Их рай — огонь алхимика, их ад — воронья свалка,
Но столько их туда ушло, что никого не жалко.
Кукушкою закуковать или завыть совой,
И всех по имени назвать, и всех забрать с собой —
Что нужды: и тебя, как нить, веретено волочит,
Душа другого имени и хочет, и не хочет,
То слишком яркий свет, то мрак, и ты опять слепцом
Идешь за свежею судьбой, за ксивой, за лицом.
Но зря по бугоркам стучит, ища дороги, палка:
Ты вновь помянут и забыт, и ничего не жалко.

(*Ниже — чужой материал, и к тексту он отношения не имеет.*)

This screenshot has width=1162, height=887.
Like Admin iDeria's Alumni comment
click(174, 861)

Я отсеку змеиный хвост, я выйду из спирали
И там узнаю: мертвые еще не потеряли
Свои земные голоса, они поселены
Не в пересыльном лагере с той стороны Луны,
А в злато-синем воздухе, и тщетно ищут хода
К истокам обмелевших рек из молока и меда
И в сплющенный, заполненный зародышами ад.

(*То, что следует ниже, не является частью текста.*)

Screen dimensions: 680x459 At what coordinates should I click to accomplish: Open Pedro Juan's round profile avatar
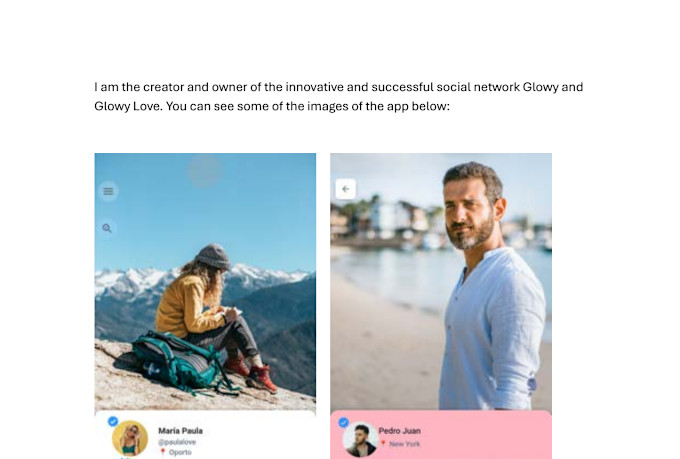[360, 440]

Идем со мной, но не забудь — дороги нет назад.
В. Л.
Индевелым снежком, упавшим с луны,
Осыпались истраченные века
С пестрой полы поющего старика
Возле полога чайханы.
Медноруких людей лудили внутри
Замороженной пахлавы.
Было страшно от тусклой зимней травы
И от быстрой зимней зари.
Двухметровый с серым царским лицом
Наседал, торопился, лез:
«Через десять минут отбывает рейс,
Пропусти — я в праве своем.
Уж какую хочешь поставь печать,
Без меня не взлетит твой гребаный „ТУ“:
Я оттуда, и гроб уже на борту —
Не тебе, а мне отвечать».
Я запомнил, я понял — уже тогда,
Сквозь подгнивший коричный дым,
Сквозь мороз, входящий гостем ночным
В разогретые города,
Регистанский забытый джиншей фарфор,
Пыль, которой стала река,
И мычание лунного старика,
Не умолкшее до сих пор,
То, что сроду стоит во взгляде слепом,
Что глухому немой говорит в тоске,
То, что в тюркской пустыне шуршит в песке,
А в еврейской горит столпом,
Что выходит с дымом из русских труб,
Бьется ласточкой о стекло,
В первый раз проступило и обожгло —
И от тока дернулся труп.
Столько мертвых отцов воскресло с тех пор,
Столько умерло тех, кто жил,
Столько порченой крови вышло из жил,
Столько пара вышло из пор,
Что пора б серолицему долететь,
Отпустить товарища в чернозем,
Но исхода не видно, а под крылом
Тьмы и света мелкая сеть.
Видно, рано еще, коли жив старик
И еще не истлел халат,
И с луны созвездья еще летят,
И мерцает мертвый арык.
Знает Бог, что будет после грозы,
Когда по земле проскользят шасси,
Когда поплывет по шоссе такси
И сомкнутся в небе пазы.
Ручной кабан, болезненный, нежирный,
Жует в дощатом стойле корм эфирный,
Костлявый вол — в чем держится душа! —
В кормушке не находит ни шиша,
Забитый Буцефал, лишайный мерин,
Что завтра встретит утро, не уверен,
Топтыгин дня не прожил бы в лесу,
Цыганское кольцо в его носу,
Бурчит он на потеху детям малым
О том, как слыл свирепым генералом.
Давно уж он невинных не казнил
И напрочь вкус малины позабыл.
И надо всем, томясь ненужной славой,
Висит орел, двугорлый, но безглавый.
Но есть в веках геральдика иная.
Ее, еще доподлинно не зная,
Провидел мир в цепляющемся сне:
Кровавые красавицы в волне
И в камень заточенные титаны,
Качающие горы неустанно…
Не в том ли стихотворца ремесло,
Чтоб укротить пленительное зло
И сделать тварью, образом и знаком
Тех, что кочуют меж огнем и мраком?
Сумей назвать и приручить сумей
Стокрылых птиц и семиглавых змей
И поселить чудовищ земнородных
На гербы царств, нетленных и свободных.
Шубинский Валерий Игоревич родился в 1965 году. Петербургский поэт и критик. Печатался в журналах «Континент», «Вестник новой литературы», «Звезда», «Волга», альманахе «Камера хранения» и др. Автор книг «Сто стихотворений» и «Имена немых».